La
silenciosa elección de Gran Bretaña/Bill Emmott, a former editor-in-chief of The Economist, is executive producer of a new documentary, “The Great European Disaster Movie.”
Traducción al español por Leopoldo Gurman.
Project
Syndicate | 1 de mayo de 2015
Las
elecciones de los demás suelen resultar desconcertantes y aburridas; ese
ciertamente es el caso de la próxima votación del 7 de mayo en el Reino Unido,
e incluso muchos británicos comparten esa sensación. La campaña electoral más
prolongada en la historia del RU muestra una sorprendente cortedad en su foco.
Sin embargo, es una campaña que ofrece tres ideas importantes para otras
democracias occidentales.
El
famoso eslogan de la campaña de Bill Clinton en 1992 –«Es la economía,
estúpido»– es en sí mismo estúpido o, al menos, insuficiente. Si las elecciones
británicas se decidieran por la economía, el primer ministro David Cameron
llevaría adelante su campaña con mucha más confianza.

■ Tareas y ejercicios
(a) Según el artículo sobre las elecciones británicas, ¿en qué fecha es la próxima votación en el Reino Unido?
(b) Reproduce sin cambios el fragmento del artículo sobre las elecciones británicas que comienza en "Sin embargo, es" y acaba en "mucha más confianza.".
(c) Indica si cada afirmación coincide con el artículo sobre las elecciones británicas, respondiendo sí o no y citando las palabras del texto que lo deciden.
(i) La campaña electoral es la más larga en la historia del Reino Unido.
(ii) El eslogan de la campaña de Bill Clinton en 1992 se presenta como plenamente suficiente.
(iii) La campaña ofrece tres ideas importantes para otras democracias occidentales.

■ Filas de datos de señalamiento
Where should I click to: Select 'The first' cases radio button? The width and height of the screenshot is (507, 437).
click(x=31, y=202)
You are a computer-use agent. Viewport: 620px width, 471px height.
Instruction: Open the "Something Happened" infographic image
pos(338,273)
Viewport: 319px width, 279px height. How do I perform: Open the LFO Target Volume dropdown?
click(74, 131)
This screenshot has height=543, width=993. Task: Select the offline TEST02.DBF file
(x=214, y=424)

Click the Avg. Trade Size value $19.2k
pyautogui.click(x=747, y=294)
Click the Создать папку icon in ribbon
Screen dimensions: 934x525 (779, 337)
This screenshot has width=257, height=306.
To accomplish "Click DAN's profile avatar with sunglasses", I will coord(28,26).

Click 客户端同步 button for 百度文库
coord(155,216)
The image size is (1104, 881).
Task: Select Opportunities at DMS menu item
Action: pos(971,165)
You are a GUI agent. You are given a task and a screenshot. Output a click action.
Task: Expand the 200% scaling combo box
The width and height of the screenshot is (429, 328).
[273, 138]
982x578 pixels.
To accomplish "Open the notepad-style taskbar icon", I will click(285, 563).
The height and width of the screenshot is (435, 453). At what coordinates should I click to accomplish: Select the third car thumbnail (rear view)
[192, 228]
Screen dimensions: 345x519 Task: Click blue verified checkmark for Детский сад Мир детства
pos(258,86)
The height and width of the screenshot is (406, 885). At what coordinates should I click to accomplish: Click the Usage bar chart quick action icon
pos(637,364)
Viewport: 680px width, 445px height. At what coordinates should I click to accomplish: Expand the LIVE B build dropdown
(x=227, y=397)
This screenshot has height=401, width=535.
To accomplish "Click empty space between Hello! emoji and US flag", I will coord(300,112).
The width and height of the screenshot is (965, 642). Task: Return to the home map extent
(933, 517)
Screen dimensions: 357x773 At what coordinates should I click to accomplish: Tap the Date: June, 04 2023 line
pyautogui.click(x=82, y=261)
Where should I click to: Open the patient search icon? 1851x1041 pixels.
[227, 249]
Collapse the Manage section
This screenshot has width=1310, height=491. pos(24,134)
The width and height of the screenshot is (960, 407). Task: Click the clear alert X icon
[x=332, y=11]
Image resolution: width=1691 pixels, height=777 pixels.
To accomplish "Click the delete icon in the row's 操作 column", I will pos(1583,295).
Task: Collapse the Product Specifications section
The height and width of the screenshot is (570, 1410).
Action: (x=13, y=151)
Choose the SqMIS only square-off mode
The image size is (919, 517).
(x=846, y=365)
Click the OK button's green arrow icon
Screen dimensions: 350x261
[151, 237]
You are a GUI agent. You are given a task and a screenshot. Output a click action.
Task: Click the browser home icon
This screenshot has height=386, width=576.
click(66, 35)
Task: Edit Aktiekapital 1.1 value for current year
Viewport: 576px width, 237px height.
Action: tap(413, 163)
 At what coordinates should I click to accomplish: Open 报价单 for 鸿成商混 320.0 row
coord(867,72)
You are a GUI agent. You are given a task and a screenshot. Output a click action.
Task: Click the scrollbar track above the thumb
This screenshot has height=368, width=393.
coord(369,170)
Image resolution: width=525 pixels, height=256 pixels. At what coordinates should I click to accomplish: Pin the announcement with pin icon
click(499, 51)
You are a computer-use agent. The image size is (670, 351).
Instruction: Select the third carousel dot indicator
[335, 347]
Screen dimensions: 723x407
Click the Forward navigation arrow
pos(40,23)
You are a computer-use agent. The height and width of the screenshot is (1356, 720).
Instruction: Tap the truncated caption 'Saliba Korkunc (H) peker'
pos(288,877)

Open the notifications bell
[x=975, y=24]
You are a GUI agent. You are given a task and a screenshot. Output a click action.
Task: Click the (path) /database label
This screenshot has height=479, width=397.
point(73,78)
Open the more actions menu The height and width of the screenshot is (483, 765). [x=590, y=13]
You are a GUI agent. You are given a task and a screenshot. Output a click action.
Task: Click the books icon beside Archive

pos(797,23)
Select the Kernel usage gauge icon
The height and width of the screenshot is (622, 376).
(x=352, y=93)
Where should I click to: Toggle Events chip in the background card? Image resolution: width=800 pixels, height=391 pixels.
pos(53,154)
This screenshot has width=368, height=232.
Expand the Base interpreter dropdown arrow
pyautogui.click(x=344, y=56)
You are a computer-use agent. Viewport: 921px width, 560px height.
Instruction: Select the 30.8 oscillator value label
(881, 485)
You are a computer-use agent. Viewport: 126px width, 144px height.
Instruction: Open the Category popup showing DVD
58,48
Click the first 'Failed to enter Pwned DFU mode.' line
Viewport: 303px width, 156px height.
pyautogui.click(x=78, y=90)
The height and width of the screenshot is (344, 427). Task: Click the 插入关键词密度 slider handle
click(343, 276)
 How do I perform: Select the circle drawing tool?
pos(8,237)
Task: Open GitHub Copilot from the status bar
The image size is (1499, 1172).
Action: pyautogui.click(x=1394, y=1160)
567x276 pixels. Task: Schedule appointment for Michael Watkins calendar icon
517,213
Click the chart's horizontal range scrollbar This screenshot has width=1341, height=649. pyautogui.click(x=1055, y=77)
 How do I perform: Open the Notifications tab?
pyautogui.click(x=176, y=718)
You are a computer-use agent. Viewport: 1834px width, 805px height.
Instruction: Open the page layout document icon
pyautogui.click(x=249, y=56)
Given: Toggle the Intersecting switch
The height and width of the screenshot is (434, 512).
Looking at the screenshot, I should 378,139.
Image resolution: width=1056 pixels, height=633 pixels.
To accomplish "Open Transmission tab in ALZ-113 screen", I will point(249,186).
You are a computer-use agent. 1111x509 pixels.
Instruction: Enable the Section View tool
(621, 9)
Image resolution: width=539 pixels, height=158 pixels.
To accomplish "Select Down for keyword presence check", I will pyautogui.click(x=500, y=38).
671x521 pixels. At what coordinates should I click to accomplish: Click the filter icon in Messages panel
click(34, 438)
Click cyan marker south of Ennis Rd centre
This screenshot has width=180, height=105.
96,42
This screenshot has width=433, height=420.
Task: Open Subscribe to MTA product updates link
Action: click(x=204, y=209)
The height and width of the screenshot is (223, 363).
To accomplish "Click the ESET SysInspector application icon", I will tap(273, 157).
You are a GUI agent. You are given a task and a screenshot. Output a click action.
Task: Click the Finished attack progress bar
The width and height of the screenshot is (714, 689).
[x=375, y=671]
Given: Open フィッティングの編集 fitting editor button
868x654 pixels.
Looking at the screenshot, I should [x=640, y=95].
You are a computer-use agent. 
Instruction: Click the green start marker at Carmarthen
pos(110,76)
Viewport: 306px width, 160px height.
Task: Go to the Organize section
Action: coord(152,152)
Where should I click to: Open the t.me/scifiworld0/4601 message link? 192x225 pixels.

■ Solucionario
(a) El 7 de mayo.

(b)
Sin embargo, es una campaña que ofrece tres ideas importantes para otras
democracias occidentales.
El
famoso eslogan de la campaña de Bill Clinton en 1992 –«Es la economía,
estúpido»– es en sí mismo estúpido o, al menos, insuficiente. Si las elecciones
británicas se decidieran por la economía, el primer ministro David Cameron
llevaría adelante su campaña con mucha más confianza.

(c)
(i) Sí: "La campaña electoral más prolongada en la historia del RU".
(ii) No: "es en sí mismo estúpido o, al menos, insuficiente".
(iii) Sí: "es una campaña que ofrece tres ideas importantes para otras democracias occidentales".